Arafat Dies, Israel Yawns

Will a historic opportunity be missed?

Nov 22, 2004, Vol. 10, No. 10 • By TOM ROSE
Widget tooltip
Single Page Print Larger Text Smaller Text Alerts


IN ISRAEL, the Arafat deathwatch elicited nothing so much as apathy. Israelis were far more interested in news reports of the overflight of northern Israel by an unmanned Iranian spy drone operated from Lebanon--and slightly more interested in the resignation ultimatum issued, then retracted, by Finance Minister Benjamin Netanyahu--than they were in Yasser Arafat's impending demise.

Those Israelis who did care to hear the latest rumor before it was denied mostly learned it from the Fox News Channel. And the tabloids made hay with the soap opera aspects of the drama, like the public spat between Mrs. Arafat and the triumvirate of Palestinian leaders angling to assume control of Arafat's ill-gotten billions. But for the most part, the Arafat story rated less interest in Zion than in Zionsville, Indiana.

Now that it has arrived, the post-Arafat era--which Israelis always said would allow a new start in Israeli-Palestinian relations--seems to have caught many of them simply indifferent. While nonchalance may be a prerequisite for sanity in this volatile region, Israel's collective detachment from an event with such profound implications for the nation must raise questions.

For all their domestic boasting about how well prepared they are for this moment, Israelis seem long on tactics and short on strategy. The defense establishment is more than capable of meeting any tactical military contingencies sparked by Arafat's demise, but the Israeli public and leaders have scarcely debated the strategic challenges it occasions, let alone reached any consensus as to how to proceed.

The agenda for the cabinet meeting of November 7 included an extensive military discussion led by Defense Minister Shaul Mofaz, who warned of "spontaneous violence" inside the Palestinian Authority and an upsurge in attempts to perpetrate terrorist attacks inside Israel--promptly followed by a spirited debate about banking legislation. Not a word about what Israel should do to strengthen the prospects for improving relations with the Palestinians, as they undergo the first leadership change in the history of their national movement.

Curiously, whereas America tends toward global overreach, deliberately seeking to influence events and trends, Israel tends toward regional underreach. Its inclination is to underestimate its power, to see itself as reactive. Not being strong enough to initiate positive changes, Israel limits its range of options to its reactions to the deeds of others. Two thousand years of accusations that the Jews control everything have left Israelis convinced that they can't control anything.

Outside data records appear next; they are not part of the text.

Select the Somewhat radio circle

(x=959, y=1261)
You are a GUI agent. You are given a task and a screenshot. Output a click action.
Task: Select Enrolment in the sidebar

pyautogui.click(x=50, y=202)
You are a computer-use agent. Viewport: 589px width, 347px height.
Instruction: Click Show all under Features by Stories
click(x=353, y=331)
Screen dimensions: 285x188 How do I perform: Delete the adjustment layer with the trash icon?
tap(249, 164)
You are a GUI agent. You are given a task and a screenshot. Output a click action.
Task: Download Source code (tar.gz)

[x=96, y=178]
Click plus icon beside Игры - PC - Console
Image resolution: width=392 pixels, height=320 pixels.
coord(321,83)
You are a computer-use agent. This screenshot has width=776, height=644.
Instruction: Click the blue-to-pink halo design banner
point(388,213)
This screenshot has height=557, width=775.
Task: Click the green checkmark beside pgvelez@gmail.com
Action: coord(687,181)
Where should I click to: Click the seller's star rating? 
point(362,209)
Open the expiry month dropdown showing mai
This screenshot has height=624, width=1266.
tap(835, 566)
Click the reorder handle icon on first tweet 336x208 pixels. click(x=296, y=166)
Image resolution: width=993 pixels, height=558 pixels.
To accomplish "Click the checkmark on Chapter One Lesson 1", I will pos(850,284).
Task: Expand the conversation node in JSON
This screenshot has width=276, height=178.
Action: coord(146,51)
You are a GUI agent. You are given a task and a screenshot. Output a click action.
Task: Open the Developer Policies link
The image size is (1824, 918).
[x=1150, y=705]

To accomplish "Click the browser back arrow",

Given all that Arafat destroyed--the lives taken by modern terrorism, the hopes dashed when he led millions of Palestinians to water but would not let them drink--it's hard to imagine that his death could herald anything but better times. Yet finding an Israeli optimist is no easy task. Unlike Americans or Europeans, who assume massive change will result from Arafat's death, Israelis expect more of the same.

Israelis do not necessarily believe movements need leaders to grow in strength or malignancy. All around them are examples of Jewish religious sects, political movements, even Zionism itself, that have survived and prospered in the wake of their founders' deaths. Israel's ultra-Orthodox world consists of dozens of sects, each of which was created by a larger than life personality called a "rebbe." It is characteristic of these sects that they never replace their founding rebbe, they never countenance any change in their core beliefs or values, and they always seem to grow larger. Some have been around for hundreds of years. If these sects of Jews can carry on unchanged without leaders or new policies, why should the PLO not do the same?

Unchallenged is the notion that Israel must have no role in the looming Palestinian power struggle. As a result, a genuine opportunity to influence the future may be slipping away. Rather than stating clearly that it will never allow Palestinian society to descend into total chaos, or permit another dictator to take Arafat's place, Israel seems to be encouraging Egypt to step into the power vacuum.

This strategic void vis-à-vis the Palestinians shows that the Israelis have not learned the very antiterror lesson they have taught others at great cost: The Palestinians cannot rid themselves of terrorists until they rid themselves of dictators.

The Oslo peace process proved a failure because it embraced the fatal premise that it wasn't freedom the Palestinians needed to build peace with Israel, it was a strong dictator. Whether Israel will now repeat its mistake of 1993, when it actively resuscitated Arafat from his near political death and granted him both a fiefdom and the means to dominate it--or merely allow others to do essentially the same--hardly matters.